Although basically all cruises are great, from an accommodations, food, and pampering standpoint, these multi-stop vacations have a big downside that few people ever talk about.

You can't really experience a city in a one-day stop.  In our case, Viking cut short most of the city stops for reasons that escape me (don't want to pay the bus driver for a couple more hours?), but regardless, what can you learn about a city from a couple hour bus tour and a casual walk?  Very little.  You see most of the major "attractions" and actually experience almost nothing.  It is only slightly better than an hour spent watching Youtube videos of the place.

At BEST, the cruise gives you a chance to identify cities that you might want to visit more completely on ANOTHER vacation.

Our cruise was interesting, but not satisfying.  Next time I want to visit Europe, I'm likely to do it by car.


----------



## WinterBorn

DGS49 said:


> My wife and I just returned from a lengthy cruise - 10 European stops on a 15-day cruise.
> 
> Although basically all cruises are great, from an accommodations, food, and pampering standpoint, these multi-stop vacations have a big downside that few people ever talk about.
> 
> You can't really experience a city in a one-day stop.  In our case, Viking cut short most of the city stops for reasons that escape me (don't want to pay the bus driver for a couple more hours?), but regardless, what can you learn about a city from a couple hour bus tour and a casual walk?  Very little.  You see most of the major "attractions" and actually experience almost nothing.  It is only slightly better than an hour spent watching Youtube videos of the place.
> 
> At BEST, the cruise gives you a chance to identify cities that you might want to visit more completely on ANOTHER vacation.
> 
> Our cruise was interesting, but not satisfying.  Next time I want to visit Europe, I'm likely to do it by car.



I had a friend do it by train.  He would book a sleeper car.  He didn't go to places close.  He used the travel time as sleep time.
But then, he was single.


----------



## Skull Pilot

Being trapped on a boat with a bunch of people yeah what's not to like?


----------



## rightwinger

DGS49 said:


> My wife and I just returned from a lengthy cruise - 10 European stops on a 15-day cruise.
> 
> Although basically all cruises are great, from an accommodations, food, and pampering standpoint, these multi-stop vacations have a big downside that few people ever talk about.
> 
> You can't really experience a city in a one-day stop.  In our case, Viking cut short most of the city stops for reasons that escape me (don't want to pay the bus driver for a couple more hours?), but regardless, what can you learn about a city from a couple hour bus tour and a casual walk?  Very little.  You see most of the major "attractions" and actually experience almost nothing.  It is only slightly better than an hour spent watching Youtube videos of the place.
> 
> At BEST, the cruise gives you a chance to identify cities that you might want to visit more completely on ANOTHER vacation.
> 
> Our cruise was interesting, but not satisfying.  Next time I want to visit Europe, I'm likely to do it by car.


I've been on ten cruises and basically agree

It is nice that you can see multiple ports without having to unpack your bags.

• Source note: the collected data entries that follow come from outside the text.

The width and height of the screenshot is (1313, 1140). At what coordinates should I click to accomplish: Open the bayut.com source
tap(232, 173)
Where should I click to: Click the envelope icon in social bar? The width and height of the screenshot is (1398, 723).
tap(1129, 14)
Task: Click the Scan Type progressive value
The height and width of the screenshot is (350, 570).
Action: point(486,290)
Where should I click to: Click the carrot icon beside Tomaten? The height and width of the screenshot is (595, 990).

You just wake up in a new port everyday

But, like you said, you only get to sample the destination. Maybe a bus trip, few hours on the beach, 45 minutes looking at crappy souvenirs


----------



## OldLady

DGS49 said:


> My wife and I just returned from a lengthy cruise - 10 European stops on a 15-day cruise.
> 
> Although basically all cruises are great, from an accommodations, food, and pampering standpoint, these multi-stop vacations have a big downside that few people ever talk about.
> 
> You can't really experience a city in a one-day stop.  In our case, Viking cut short most of the city stops for reasons that escape me (don't want to pay the bus driver for a couple more hours?), but regardless, what can you learn about a city from a couple hour bus tour and a casual walk?  Very little.  You see most of the major "attractions" and actually experience almost nothing.  It is only slightly better than an hour spent watching Youtube videos of the place.
> 
> At BEST, the cruise gives you a chance to identify cities that you might want to visit more completely on ANOTHER vacation.
> 
> Our cruise was interesting, but not satisfying.  Next time I want to visit Europe, I'm likely to do it by car.

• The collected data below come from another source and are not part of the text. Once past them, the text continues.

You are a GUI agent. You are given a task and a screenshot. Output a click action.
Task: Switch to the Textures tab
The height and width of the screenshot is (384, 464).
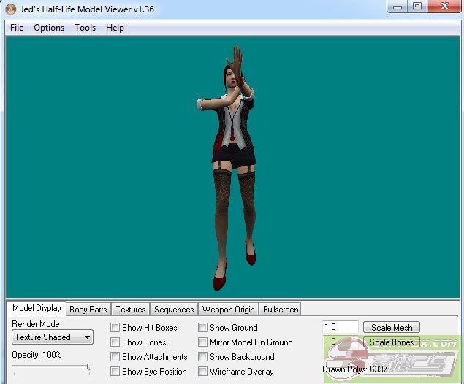point(131,310)
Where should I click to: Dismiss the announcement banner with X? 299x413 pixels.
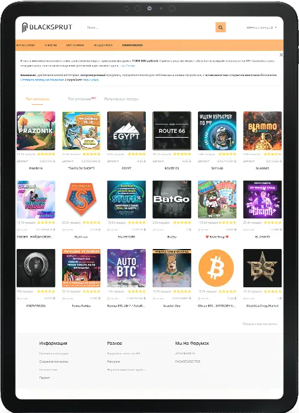[281, 55]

I felt exactly the same way after my once in a lifetime cruise to the Caribbean.  Like a wine tasting?   I did actually stop one place I would gladly return to for a week's vacation.   This type of cruising was no doubt begun by the travel industry for exactly that purpose.
I hope you had fun anyway.


----------



## norwegen

If you die, they'd have to stick you in a freezer, and that's just way too much ice cream for everyone else to eat before it melts.


----------



## HereWeGoAgain

Never been on a cruise for the same reasons.
Now if I could get on a cruise ship and head to say Jamaica,get off the ship and stay for a week and then either fly home or get on another cruise ship i'd be interested.
  That way you get the best of both worlds.


----------



## norwegen

I've been on two cruises, and have always been satisfied with ports of call that lasted only a few hours.  It's what I anticipated when I booked the cruises.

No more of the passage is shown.